After throwing herself in the ring as US Democratic presidential candidate for 2020, Elizabeth Warren has declared her intentions of breaking up Amazon, Google and Facebook. Warren claims that the trio has too much power over “economy, society and democracy” and continuously display anti-competitive behaviour.
Warren discussed the matter on Medium, promising that her “Administration will make big, structural changes to the tech sector to promote more competition.” This comes during a time where privacy is at the forefront of conversation and companies continue to swallow up or edge out competition.
Facebook purchased Instagram in 2012 and messaging service WhatsApp in 2014. This control over social media helps Facebook and Google control over 70% of Internet traffic, according to Warren, while the latter has the ability to de-rank competition to appear lower in its Search listings.

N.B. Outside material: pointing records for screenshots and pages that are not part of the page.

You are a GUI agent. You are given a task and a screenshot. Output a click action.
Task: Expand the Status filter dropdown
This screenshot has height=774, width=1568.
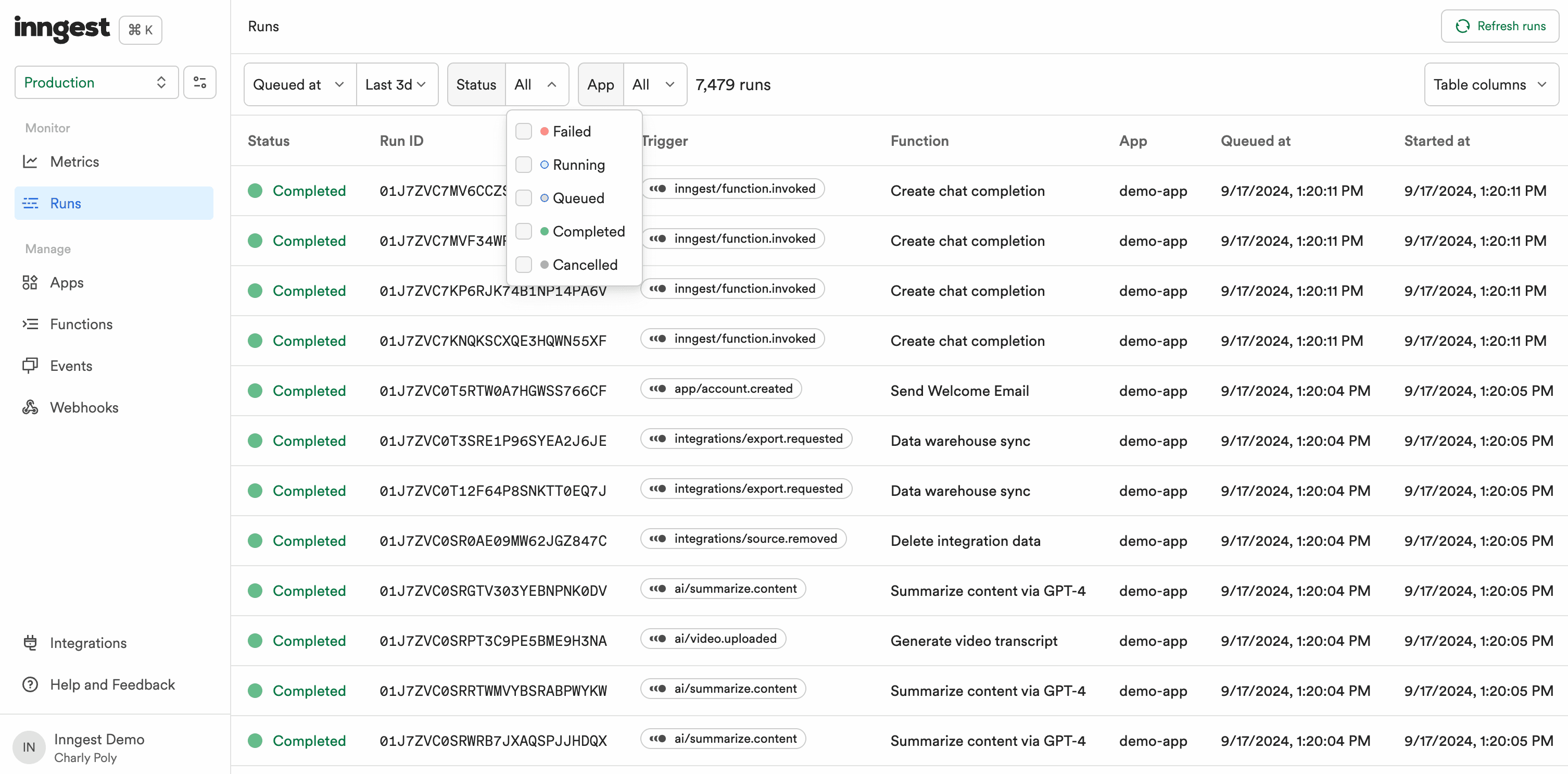[536, 84]
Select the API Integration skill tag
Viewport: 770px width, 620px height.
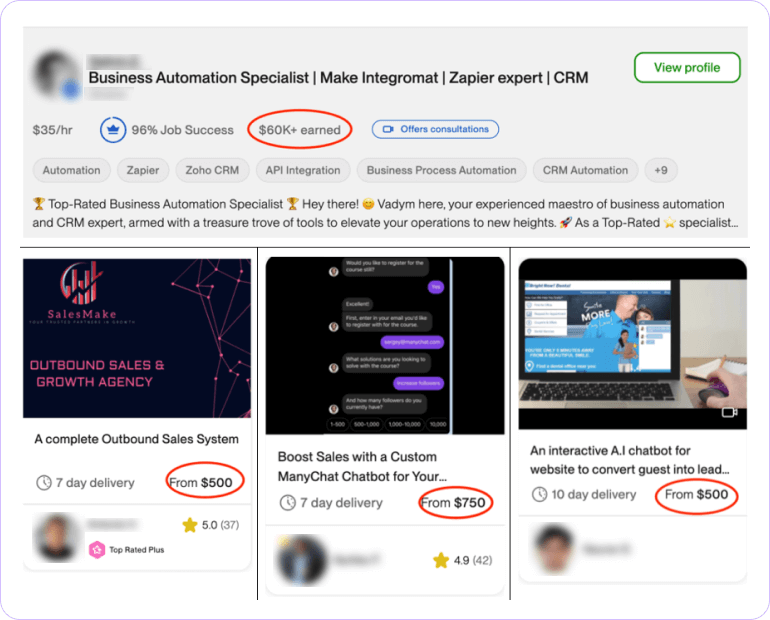point(303,170)
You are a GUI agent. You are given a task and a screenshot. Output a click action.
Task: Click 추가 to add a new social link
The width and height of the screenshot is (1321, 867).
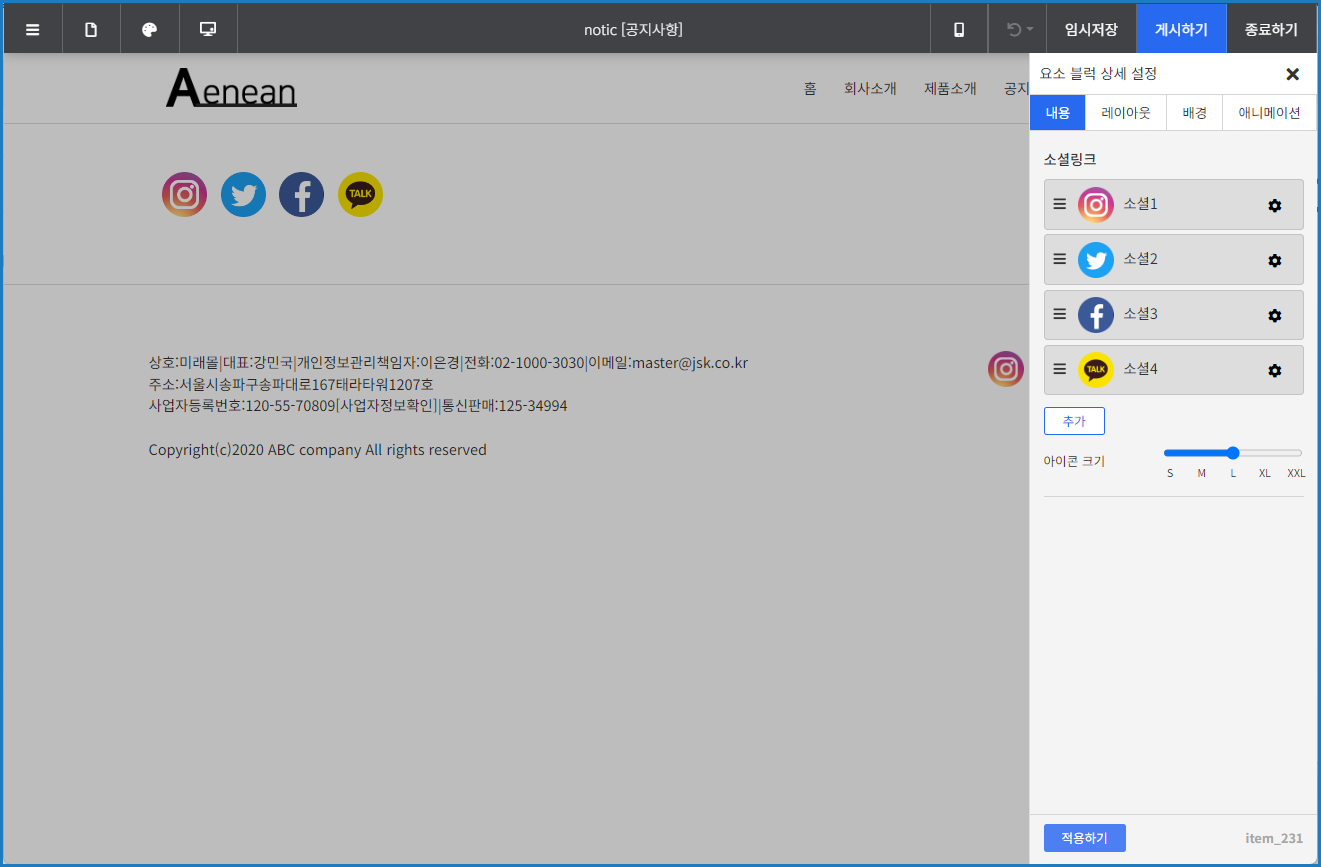point(1074,421)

And as the most popular online retailer, Amazon controls nearly half of all e-commerce and can easily block smaller sellers from conducting business on its platform.

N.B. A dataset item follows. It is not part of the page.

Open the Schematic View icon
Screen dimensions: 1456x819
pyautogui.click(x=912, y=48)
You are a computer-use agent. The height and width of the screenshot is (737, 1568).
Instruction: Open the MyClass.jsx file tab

In Warren’s eyes, all three companies have “bulldozed competition, used our private information for profit, and tilted the playing field against everyone else. And in the process, they have hurt small businesses and stifled innovation.” To counter this, Warren suggests fragmenting companies into “platform utilities” and retroactively splitting up acquisitions.

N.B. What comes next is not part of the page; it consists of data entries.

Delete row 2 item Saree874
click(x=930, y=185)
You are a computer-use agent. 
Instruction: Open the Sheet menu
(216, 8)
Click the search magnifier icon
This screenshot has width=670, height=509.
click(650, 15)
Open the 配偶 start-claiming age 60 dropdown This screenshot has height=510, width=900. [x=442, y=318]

“Companies would be prohibited from owning both the platform utility and any participants on that platform. Platform utilities would be required to meet a standard of fair, reasonable, and nondiscriminatory dealing with users. Platform utilities would not be allowed to transfer or share data with third parties,” Warren states.
“Amazon Marketplace, Google’s ad exchange, and Google Search would be platform utilities under this law. Therefore, Amazon Marketplace and Basics, and Google’s ad exchange and businesses on the exchange would be split apart. Google Search would have to be spun off as well.”
A number of other officials have spoken about the level of anti-trust in the current tech world, including Bernie Sanders, Amy Klobuchar and even current president Donald Trump. The Federal Trade Commission (FTC) announced last month that it is open to investigating technology firms, potentially considering antirust action depending on the findings.
KitGuru Says: It must be difficult dealing with companies that have become a fundamental part of our daily lives. Still, there is a sweeping notion crying out for change, meaning something is inevitably going to happen sooner or later.